SEIU Local 73 members, who include former toll collectors now working as customer call takers, said they feared layoffs affecting over 100 people. They appealed both to the tollway board and Gov. J.B. Pritzker, who appoints its members, for help.
“Losing my career with the Illinois tollway would be devastating,” Melissa Jacobson said. “It would affect me emotionally, mentally and financially. It would affect my opportunity to have my home, pay utilities and the list will go on.
“Please, I’m begging you — for all of us — do not get rid of us.”
Tollway officials said they “did not lay off toll collectors or any other employees.”

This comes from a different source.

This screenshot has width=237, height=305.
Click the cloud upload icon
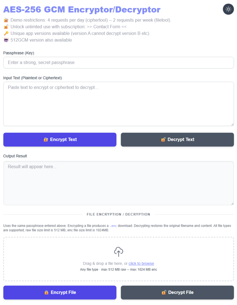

“The Illinois tollway is currently in negotiations with SEIU for a new contract, which includes the elimination of toll collector and related positions currently filled by about 135 union employees,” agency leaders said in a statement.
“These union employees will have the opportunity to seek other tollway positions and will be provided with career counseling, wellness support and other supportive services. Relative to layoffs, the tollway will be negotiating the terms with union representatives.”
Union members were negotiating a new contract when layoff plans were announced in March, Local 73 officials said, adding the jobs will be shifted to a private contractor.
Tollway spokesman Dan Rozek noted that the “tollway has not given any layoff notices to employees. The tollway and union are negotiating the date the layoffs will take effect.”
Employees said they handle a wide range of calls from assisting seniors with bills to walking people through affixing a new I-PASS sticker on their windshields.
“Each day, every worker receives well over 40 calls from customers needing assistance,” Local 73 member Clovia Lockridge said. “With each phone call, we strive to find a resolution, ensuring our customers are not just satisfied, but delighted.”
Vasilios Athanasoulias, a 23-year tollway employee, said it takes $300 a month to pay for medication for his wife who has a disability.
If unemployed, “I would hate to see how much I would pay without insurance,” Athanasoulias said, his voice breaking.
Tollway officials said investments in technology and the transition to all-electronic tolling has been ongoing for many years but accelerated in 2020 with COVID-19 when the agency stopped cash collections.
During the pandemic, the agency “provided its toll collectors a means by which to continue tollway employment until the tollway could reevaluate cash collection after the pandemic resolved,” they noted.
Rozek said the tollway began training SEIU members to transition to jobs as call takers in 2020.